31 July 2015
ABC, ATP-binding cassette, ABCG2, ATP-binding cassette sub-family G member 2, AIF, apoptosis inducing factor, ALA, aminolevulinic acid, BCC, basal cell carcinoma, BCG, Bacillus Calmette-Guerin, CG, cholangiocarcinoma, CTL, cytotoxic T-lymphocyte, DR4/DR5, TRAIL death receptors, EGF, epithelial growth factor, EMT, epithelial mesenchymal transition, FASL, fas ligand, FDA, food and drug administration, 5-FU, 5-fluorouracil, GI, gastrointestinal, GSNO, S-nitrosoglutathione, HBD, hematoporphyrine-derivative, iNOS, inducible nitric oxide synthase, L-NAME, l-NG-Nitroarginine methyl ester, MAL, methylaminolevulinate, MDR, multidrug resistance, mPEG, monomethoxy-polyethylene glycol, NF-kB, nuclear factor kappa-light-chain-enhancer of activated B cells, NK, natural killer, 3O2, molecular singlet oxygen, 1O2, singlet oxygen, PARP, poly ADP ribose polymerase, Pba, pheophorbide a, PDT, photodynamic therapy, PS, photosensitizer, RIPT-1, receptor activity protein I, RKIP, Raf kinase inhibitor protein, ROS, reactive oxygen species, Ru (NO)(NO)(ONO)(pc), nitrosyl-phtalocyanin ruthenium complex, SCC, squamous cell carcinoma, SNAP, S-nitroso-N-acetylpenicillamine, SOD, superoxide dismutase, TNF-α, tumor necrosis factor alpha, TRAIL, TNF-related apoptosis-inducing ligand, TNF-R1/R2, tumor necrosis factor receptor 1/receptor 2, UV, ultraviolet, YY1, Yin Yang 1, Nitric oxide, Photodynamic therapy, Tumor response, Resistance, Molecular pathways.

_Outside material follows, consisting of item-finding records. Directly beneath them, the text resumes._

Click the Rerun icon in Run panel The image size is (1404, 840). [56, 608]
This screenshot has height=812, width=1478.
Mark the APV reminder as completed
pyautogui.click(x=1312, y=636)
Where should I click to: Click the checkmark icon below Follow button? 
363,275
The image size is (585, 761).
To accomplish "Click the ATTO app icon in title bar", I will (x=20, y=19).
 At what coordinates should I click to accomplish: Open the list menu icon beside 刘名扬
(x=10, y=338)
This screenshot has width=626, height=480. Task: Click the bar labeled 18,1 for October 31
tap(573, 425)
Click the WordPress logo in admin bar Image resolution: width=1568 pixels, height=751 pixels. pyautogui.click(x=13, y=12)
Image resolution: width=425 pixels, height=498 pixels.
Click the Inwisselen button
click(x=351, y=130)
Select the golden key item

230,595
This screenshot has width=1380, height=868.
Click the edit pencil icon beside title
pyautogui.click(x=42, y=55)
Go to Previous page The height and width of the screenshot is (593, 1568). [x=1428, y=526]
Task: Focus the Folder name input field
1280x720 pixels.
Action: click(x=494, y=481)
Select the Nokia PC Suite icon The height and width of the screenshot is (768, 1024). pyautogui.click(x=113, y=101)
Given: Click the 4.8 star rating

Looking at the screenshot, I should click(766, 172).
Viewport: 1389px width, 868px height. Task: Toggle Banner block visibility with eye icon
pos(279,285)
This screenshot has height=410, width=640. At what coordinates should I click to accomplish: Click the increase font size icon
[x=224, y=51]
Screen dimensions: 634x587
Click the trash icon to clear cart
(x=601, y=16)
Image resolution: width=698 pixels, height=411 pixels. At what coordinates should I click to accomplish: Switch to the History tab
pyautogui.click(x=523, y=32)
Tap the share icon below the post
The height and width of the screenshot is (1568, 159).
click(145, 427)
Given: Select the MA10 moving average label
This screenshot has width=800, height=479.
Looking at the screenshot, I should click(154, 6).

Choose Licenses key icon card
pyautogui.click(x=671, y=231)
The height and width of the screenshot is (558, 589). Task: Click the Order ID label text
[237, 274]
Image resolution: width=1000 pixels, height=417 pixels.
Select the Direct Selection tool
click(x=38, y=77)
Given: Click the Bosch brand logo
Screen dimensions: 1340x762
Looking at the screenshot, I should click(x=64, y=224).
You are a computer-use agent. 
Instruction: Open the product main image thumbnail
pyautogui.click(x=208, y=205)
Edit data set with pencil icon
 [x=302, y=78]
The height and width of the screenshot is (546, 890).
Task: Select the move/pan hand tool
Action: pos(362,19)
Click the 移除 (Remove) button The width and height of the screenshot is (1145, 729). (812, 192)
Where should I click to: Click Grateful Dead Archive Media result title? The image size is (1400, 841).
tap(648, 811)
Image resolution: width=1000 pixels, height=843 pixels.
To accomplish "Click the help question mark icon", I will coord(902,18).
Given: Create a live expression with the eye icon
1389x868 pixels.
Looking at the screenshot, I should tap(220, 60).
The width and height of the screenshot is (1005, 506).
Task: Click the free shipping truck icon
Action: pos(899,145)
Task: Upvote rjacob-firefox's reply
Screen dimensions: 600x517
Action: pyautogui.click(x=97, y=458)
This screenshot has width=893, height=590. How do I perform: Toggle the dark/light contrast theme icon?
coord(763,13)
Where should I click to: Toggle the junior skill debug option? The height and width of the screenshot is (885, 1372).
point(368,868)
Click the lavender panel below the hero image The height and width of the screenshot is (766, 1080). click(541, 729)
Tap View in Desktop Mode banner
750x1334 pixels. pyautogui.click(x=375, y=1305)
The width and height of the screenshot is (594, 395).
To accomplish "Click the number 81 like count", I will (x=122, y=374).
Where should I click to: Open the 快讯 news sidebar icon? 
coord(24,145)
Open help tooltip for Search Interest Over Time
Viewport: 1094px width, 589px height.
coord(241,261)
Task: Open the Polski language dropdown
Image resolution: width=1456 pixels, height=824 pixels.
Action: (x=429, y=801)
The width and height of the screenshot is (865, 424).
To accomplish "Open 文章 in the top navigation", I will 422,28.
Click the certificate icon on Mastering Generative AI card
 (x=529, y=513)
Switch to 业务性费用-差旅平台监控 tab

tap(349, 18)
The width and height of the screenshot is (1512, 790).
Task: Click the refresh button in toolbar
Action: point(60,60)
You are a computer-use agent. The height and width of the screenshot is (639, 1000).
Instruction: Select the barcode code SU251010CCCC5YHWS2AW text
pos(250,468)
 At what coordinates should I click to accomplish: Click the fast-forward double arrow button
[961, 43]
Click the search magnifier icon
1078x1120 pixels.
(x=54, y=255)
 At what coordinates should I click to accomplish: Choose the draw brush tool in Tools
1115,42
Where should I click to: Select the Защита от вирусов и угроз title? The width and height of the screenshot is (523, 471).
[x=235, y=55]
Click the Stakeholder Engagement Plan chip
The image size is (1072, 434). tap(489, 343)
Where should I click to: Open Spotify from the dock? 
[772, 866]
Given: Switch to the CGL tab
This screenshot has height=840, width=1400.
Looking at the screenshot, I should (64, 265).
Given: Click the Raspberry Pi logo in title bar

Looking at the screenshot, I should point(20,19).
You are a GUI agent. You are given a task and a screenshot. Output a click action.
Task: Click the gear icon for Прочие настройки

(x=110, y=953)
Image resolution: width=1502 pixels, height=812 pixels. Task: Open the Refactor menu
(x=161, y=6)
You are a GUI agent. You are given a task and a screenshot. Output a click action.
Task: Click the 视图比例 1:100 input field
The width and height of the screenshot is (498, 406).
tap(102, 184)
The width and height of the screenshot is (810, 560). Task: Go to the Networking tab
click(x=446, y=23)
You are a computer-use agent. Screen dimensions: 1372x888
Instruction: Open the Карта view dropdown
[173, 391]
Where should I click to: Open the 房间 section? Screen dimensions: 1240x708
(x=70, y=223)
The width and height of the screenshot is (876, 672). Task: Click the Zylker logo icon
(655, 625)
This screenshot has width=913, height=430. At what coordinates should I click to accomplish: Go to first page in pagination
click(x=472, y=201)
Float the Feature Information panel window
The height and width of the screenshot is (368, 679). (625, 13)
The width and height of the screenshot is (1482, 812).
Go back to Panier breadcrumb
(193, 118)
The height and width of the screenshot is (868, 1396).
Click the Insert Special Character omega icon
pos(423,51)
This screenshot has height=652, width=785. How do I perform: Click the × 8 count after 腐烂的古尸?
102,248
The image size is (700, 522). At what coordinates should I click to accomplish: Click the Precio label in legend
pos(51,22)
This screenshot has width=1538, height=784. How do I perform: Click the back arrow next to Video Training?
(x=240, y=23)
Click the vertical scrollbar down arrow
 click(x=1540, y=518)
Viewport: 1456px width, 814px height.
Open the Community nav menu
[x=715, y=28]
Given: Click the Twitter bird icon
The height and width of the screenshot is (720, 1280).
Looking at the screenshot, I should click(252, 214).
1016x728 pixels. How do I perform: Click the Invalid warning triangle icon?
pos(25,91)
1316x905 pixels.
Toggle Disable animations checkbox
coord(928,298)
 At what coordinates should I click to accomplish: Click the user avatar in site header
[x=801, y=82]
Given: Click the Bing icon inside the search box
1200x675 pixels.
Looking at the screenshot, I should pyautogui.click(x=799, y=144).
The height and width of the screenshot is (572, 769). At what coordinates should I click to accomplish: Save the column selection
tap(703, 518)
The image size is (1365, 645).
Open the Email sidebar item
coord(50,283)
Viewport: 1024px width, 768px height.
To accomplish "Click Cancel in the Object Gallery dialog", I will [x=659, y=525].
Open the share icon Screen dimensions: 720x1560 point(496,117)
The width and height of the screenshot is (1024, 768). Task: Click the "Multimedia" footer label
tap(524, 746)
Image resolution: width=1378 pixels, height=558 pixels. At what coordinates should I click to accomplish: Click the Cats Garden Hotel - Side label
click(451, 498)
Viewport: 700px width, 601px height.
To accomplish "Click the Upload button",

Photodynamic therapy (PDT) against cancer has gained attention due to the successful outcome in some cancers, particularly those on the skin. However, there have been limitations to PDT applications in deep cancers and, occasionally, PDT treatment resulted in tumor recurrence. A better understanding of the underlying molecular mechanisms of PDT-induced cytotoxicity and cytoprotection should facilitate the development of better approaches to inhibit the cytoprotective effects and also augment PDT-mediated cytotoxicity. PDT treatment results in the induction of iNOS/NO in both the tumor and the microenvironment. The role of NO in cytotoxicity and cytoprotection was examined. The findings revealed that NO mediates its effects by interfering with a dysregulated pro-survival/anti-apoptotic NF-κB/Snail/YY1/RKIP loop which is often expressed in cancer cells. The cytoprotective effect of PDT-induced NO was the result of low levels of NO that activates the pro-survival/anti-apoptotic NF-κB, Snail, and YY1 and inhibits the anti-survival/pro-apoptotic and metastasis suppressor RKIP. In contrast, PDT-induced high levels of NO result in the inhibition of NF-kB, Snail, and YY1 and the induction of RKIP, all of which result in significant anti-tumor cytotoxicity. The direct role of PDT-induced NO effects was corroborated by the use of the NO inhibitor, l-NAME, which reversed the PDT-mediated cytotoxic and cytoprotective effects. In addition, the combination of the NO donor, DETANONOate, and PDT potentiated the PDT-mediated cytotoxic effects. These findings revealed a new mechanism of PDT-induced NO effects and suggested the potential therapeutic application of the combination of NO donors/iNOS inducers and PDT in the treatment of various cancers. In addition, the study suggested that the combination of PDT with subtoxic cytotoxic drugs will result in significant synergy since NO has been shown to be a significant chemo-immunosensitizing agent to apoptosis.